> _BRIEF_
Beginning with the line that contains "The width and height of the screenshot is (1151, 875)." in the material below, print each line exactly until the line that contains "Image resolution: width=421" has been printed, then stop.

> _EXERCISE MATERIAL_
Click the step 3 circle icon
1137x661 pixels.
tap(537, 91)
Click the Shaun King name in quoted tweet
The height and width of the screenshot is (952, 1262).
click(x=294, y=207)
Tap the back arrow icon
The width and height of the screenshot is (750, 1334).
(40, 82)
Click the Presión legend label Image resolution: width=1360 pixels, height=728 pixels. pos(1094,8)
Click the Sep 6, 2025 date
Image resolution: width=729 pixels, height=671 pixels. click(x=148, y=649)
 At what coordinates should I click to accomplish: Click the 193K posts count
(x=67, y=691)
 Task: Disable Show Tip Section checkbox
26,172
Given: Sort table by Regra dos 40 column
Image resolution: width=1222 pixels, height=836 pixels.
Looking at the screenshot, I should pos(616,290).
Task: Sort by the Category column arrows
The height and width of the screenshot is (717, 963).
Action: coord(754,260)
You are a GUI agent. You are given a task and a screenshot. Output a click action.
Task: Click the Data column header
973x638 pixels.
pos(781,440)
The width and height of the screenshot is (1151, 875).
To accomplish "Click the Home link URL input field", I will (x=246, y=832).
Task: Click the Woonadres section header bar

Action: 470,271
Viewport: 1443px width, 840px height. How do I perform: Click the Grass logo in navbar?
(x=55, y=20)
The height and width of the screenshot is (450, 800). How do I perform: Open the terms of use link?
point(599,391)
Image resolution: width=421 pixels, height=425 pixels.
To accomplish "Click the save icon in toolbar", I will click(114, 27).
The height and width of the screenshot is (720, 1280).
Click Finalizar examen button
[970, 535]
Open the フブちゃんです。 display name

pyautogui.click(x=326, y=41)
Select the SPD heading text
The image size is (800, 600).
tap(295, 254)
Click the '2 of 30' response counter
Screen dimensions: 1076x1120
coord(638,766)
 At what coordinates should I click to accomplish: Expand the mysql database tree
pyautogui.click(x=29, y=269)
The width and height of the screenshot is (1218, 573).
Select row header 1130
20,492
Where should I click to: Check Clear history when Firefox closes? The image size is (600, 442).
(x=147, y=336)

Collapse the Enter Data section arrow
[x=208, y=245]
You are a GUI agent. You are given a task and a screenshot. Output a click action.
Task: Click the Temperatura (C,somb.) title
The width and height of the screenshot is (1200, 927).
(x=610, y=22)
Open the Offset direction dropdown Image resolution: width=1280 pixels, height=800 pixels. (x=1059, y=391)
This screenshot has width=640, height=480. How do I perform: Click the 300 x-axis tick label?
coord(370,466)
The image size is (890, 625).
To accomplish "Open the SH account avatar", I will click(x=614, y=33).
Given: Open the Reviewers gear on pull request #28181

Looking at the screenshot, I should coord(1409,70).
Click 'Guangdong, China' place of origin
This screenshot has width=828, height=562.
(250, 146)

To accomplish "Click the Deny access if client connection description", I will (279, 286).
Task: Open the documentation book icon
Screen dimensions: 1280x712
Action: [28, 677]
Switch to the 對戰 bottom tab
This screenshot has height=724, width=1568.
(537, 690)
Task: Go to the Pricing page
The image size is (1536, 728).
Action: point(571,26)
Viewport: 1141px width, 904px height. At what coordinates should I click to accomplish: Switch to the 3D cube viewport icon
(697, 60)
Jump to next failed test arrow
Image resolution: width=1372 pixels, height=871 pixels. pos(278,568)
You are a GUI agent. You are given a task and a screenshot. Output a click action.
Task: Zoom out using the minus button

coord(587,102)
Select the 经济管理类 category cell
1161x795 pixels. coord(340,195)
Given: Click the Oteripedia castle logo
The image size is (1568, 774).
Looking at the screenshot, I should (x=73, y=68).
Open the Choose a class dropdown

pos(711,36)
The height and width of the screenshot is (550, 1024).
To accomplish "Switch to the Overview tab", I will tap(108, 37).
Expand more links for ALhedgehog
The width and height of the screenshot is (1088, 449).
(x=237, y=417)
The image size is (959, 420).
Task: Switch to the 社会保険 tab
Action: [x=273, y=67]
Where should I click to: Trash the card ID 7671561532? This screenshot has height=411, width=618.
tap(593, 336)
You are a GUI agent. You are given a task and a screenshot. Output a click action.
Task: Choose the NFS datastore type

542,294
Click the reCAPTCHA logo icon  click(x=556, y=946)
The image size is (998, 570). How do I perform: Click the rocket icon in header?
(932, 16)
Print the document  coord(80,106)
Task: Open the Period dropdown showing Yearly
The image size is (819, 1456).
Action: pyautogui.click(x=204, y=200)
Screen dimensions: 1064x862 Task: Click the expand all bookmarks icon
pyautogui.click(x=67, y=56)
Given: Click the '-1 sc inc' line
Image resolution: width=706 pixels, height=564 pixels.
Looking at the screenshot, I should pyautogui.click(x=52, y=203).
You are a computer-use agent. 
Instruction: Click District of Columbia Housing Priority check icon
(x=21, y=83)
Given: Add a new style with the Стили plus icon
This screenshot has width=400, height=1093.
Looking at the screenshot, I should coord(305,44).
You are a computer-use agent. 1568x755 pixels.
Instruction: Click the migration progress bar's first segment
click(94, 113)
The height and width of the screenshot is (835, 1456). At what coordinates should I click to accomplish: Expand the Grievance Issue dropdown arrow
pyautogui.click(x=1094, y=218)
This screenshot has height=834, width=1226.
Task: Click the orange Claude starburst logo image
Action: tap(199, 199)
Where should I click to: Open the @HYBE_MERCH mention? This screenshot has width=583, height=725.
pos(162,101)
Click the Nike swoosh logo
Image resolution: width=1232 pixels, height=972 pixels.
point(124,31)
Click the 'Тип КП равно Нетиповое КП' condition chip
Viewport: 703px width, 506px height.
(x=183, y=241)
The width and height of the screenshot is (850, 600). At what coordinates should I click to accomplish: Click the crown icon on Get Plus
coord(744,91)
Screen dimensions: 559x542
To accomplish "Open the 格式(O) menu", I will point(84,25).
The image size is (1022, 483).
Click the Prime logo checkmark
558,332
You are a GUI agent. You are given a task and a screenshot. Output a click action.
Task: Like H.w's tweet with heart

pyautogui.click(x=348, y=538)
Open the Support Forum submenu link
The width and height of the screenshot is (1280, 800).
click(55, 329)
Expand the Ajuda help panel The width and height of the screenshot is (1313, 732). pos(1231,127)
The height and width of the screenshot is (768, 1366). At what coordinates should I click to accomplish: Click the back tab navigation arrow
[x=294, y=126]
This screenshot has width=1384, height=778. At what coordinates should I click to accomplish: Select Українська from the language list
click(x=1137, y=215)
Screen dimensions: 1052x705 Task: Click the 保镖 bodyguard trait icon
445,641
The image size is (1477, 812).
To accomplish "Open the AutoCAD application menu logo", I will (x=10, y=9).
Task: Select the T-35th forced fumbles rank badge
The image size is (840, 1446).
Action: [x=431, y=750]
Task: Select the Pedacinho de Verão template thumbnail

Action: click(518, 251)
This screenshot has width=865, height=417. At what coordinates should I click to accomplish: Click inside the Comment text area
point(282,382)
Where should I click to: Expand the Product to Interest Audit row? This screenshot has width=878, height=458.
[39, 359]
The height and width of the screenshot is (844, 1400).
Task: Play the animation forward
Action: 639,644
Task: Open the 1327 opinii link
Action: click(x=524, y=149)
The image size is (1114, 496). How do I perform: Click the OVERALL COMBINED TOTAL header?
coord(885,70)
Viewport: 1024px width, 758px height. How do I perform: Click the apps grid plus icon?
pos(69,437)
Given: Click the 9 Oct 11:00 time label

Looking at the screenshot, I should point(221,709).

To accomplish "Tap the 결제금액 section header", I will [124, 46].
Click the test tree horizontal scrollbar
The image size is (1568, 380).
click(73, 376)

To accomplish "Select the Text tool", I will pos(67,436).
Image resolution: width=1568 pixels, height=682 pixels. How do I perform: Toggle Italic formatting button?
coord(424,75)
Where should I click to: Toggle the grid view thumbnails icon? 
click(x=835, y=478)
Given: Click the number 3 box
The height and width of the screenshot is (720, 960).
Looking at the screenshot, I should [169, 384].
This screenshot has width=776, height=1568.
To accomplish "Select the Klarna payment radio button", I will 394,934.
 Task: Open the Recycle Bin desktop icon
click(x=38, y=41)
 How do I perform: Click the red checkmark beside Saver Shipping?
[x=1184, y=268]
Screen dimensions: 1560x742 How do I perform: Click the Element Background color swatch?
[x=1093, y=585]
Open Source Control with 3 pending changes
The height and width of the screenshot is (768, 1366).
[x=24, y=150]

> _RESPONSE TO THIS TASK_
The width and height of the screenshot is (1151, 875).
To accomplish "Click the Home link URL input field", I will (x=246, y=832).
Task: Click the Woonadres section header bar

Action: 470,271
Viewport: 1443px width, 840px height. How do I perform: Click the Grass logo in navbar?
(x=55, y=20)
The height and width of the screenshot is (450, 800). How do I perform: Open the terms of use link?
point(599,391)
Image resolution: width=421 pixels, height=425 pixels.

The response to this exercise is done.